Pidamos a Dios que nos ayude a comprender que deberes surgen del precepto respecto del sábado. De todos los mandamientos que Dios ha dado no hay uno que sea tan esencial como éste para la felicidad del hombre; y, por otra parte, no hay tampoco uno que sea tan mal comprendido que se viole y menosprecie tanto. Establezcamos, como guía, dos reglas para la observancia del sábado: primera, no hacer obra alguna que no sea absolutamente necesaria, segunda, santificar el día y dedicarlo a Dios. No nos desviemos jamás de estas reglas.

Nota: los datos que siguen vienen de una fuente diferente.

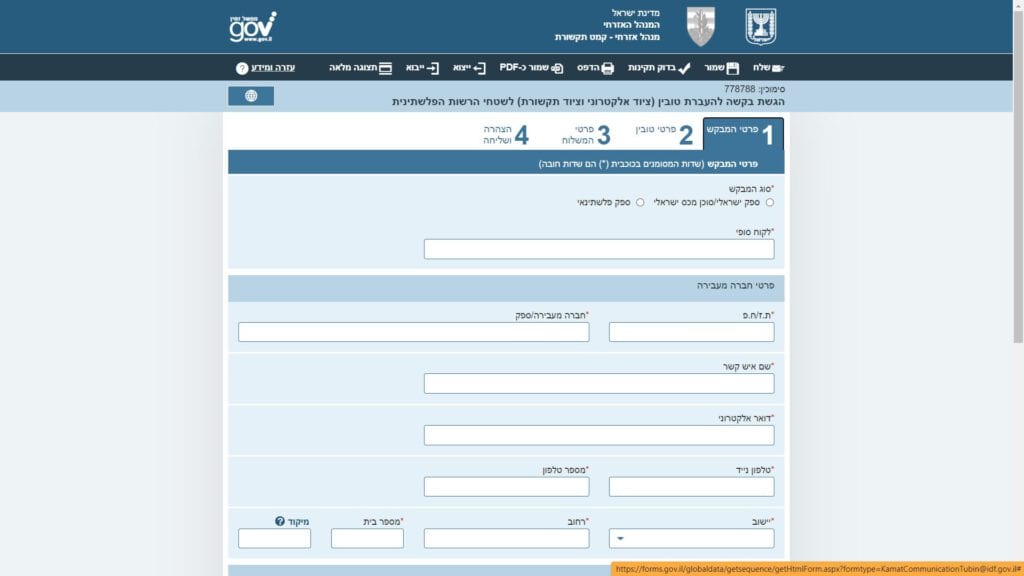Click the end customer (לקוח סופי) input field
Viewport: 1024px width, 576px height.
click(599, 249)
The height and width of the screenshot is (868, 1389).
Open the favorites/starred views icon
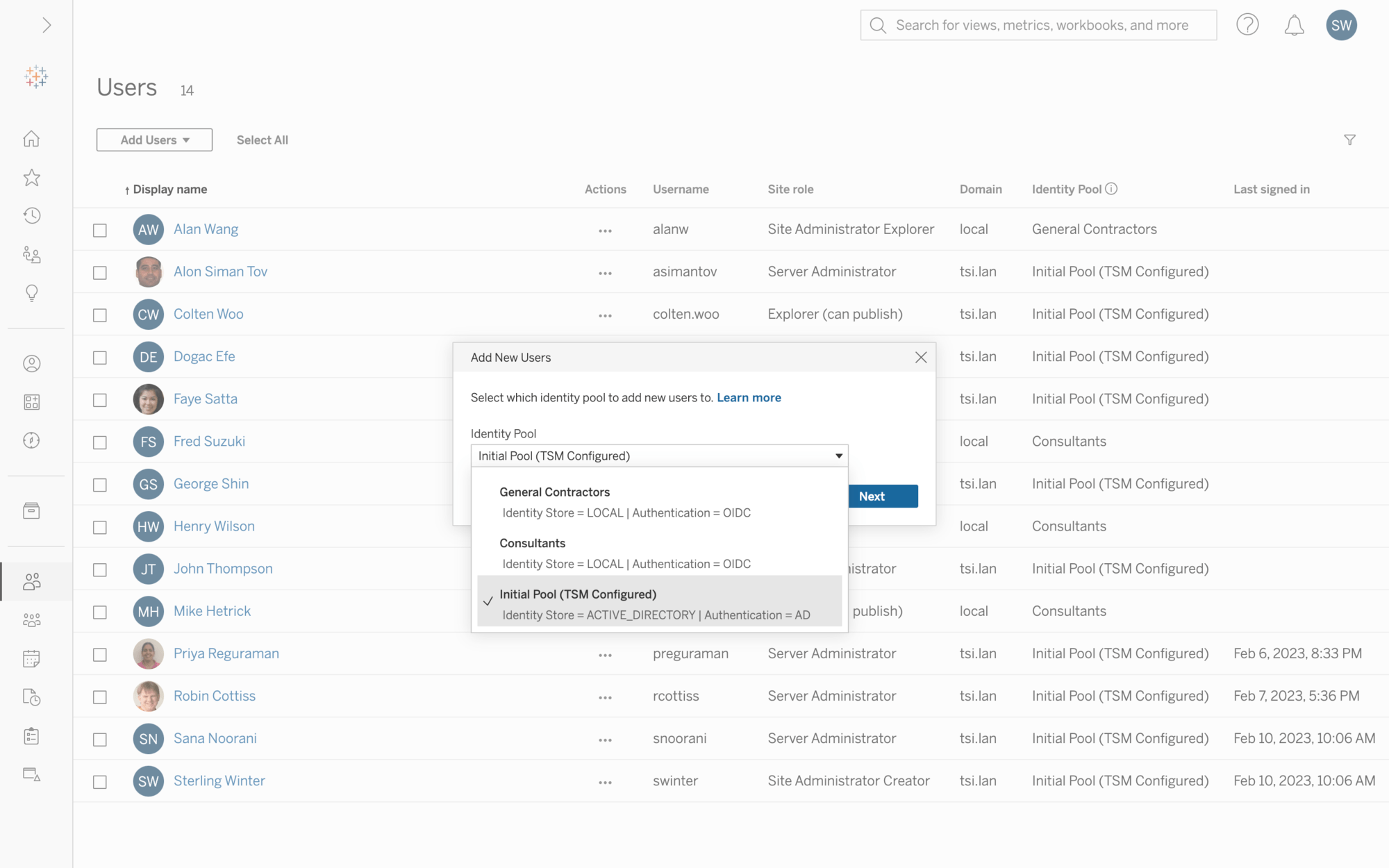(33, 178)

La experiencia ha demostrado que hay una relación o correspondencia muy íntimas entre la observancia del sábado y la piedad cristiana.
Lucas 13:18-21
Hay algo señaladamente interesante en las parábolas que contienen estos versículos. Dos veces fueron pronunciadas por nuestro Señor, y en dos ocasiones distintas. Este hecho solo bastaría para hacernos fijar más seriamente la atención en lo que enseñan. Encierran un caudal de verdades experimentales y proféticas.
La parábola del grano de mostaza simboliza el progreso que el Evangelio hace en el mundo.

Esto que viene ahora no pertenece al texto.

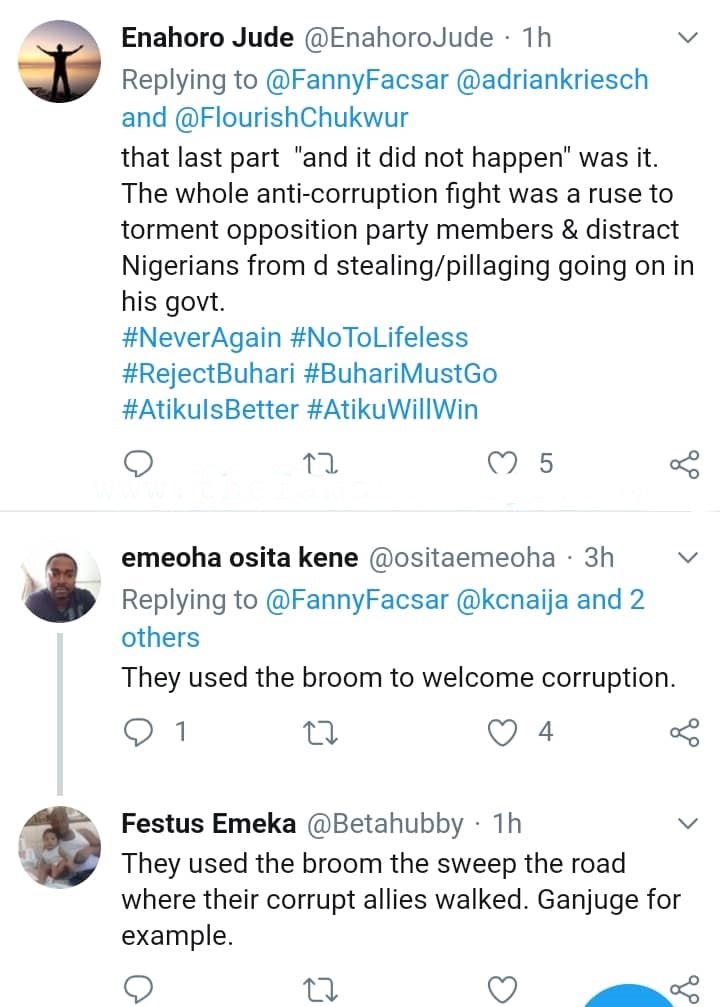The width and height of the screenshot is (720, 1007).
Task: Open more options on Enahoro Jude's tweet
Action: point(688,38)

Los comienzos del Evangelio fueron muy humildes como los del grano de mostaza arrojado en el huerto. Al principio el cristianismo parecía ser una religión tan débil, desdeñada e impotente, que no podía existir por mucho tiempo. Su fundador vivió como pobre en el mundo y murió como un malhechor en la cruz. El número de sus primeros prosélitos era muy reducido, quizá no pasaba de mil cuando nuestro Señor dejó el mundo. Los primeros predicadores eran pescadores y publicanos, y casi todos ignorantes e iliteratos. El lugar donde estos empezaron su misión en un país despreciado, llamado Judea, pequeña provincia tributaria del vasto imperio romano. La principal doctrina iba sin duda a despertar el odio del corazón depravado: «Cristo crucificado era escándalo para los judíos, en insensatez para los griegos.» Sus primeros pasos atrajeron sobre los discípulos persecución de todas partes. Fariseos y saduceos; judíos y gentiles; idólatras ignorantes y filósofos altaneros todos estaban de acuerdo en el odio y la oposición al cristianismo. En todas partes se hablaba contra la nueva secta. Y entiéndase que estas no son meras aserciones sin fundamento alguno, sino hechos históricos que nadie puede negar. La religión del Evangelio empezó, a la verdad, como un grano de mostaza.
Pero el progreso del Evangelio, después que la semilla fue arrojada en la tierra, fue grande y no interrumpido. «El grano de mostaza creció y se hizo un árbol.» A despecho de la persecución, la oposición y la violencia, el cristianismo prosperó y se difundió gradualmente. Año tras año el número de los fieles se iba aumentando. Año tras año la idolatría desapareciera a su paso. De ciudad en ciudad, de nación en nación la nueva fe era proclamada y recibida. De lugar en lugar, en casi todo el mundo conocido, se formaban iglesias. Acá un predicador, allá un misionero se presentaban a reemplazar los que morían.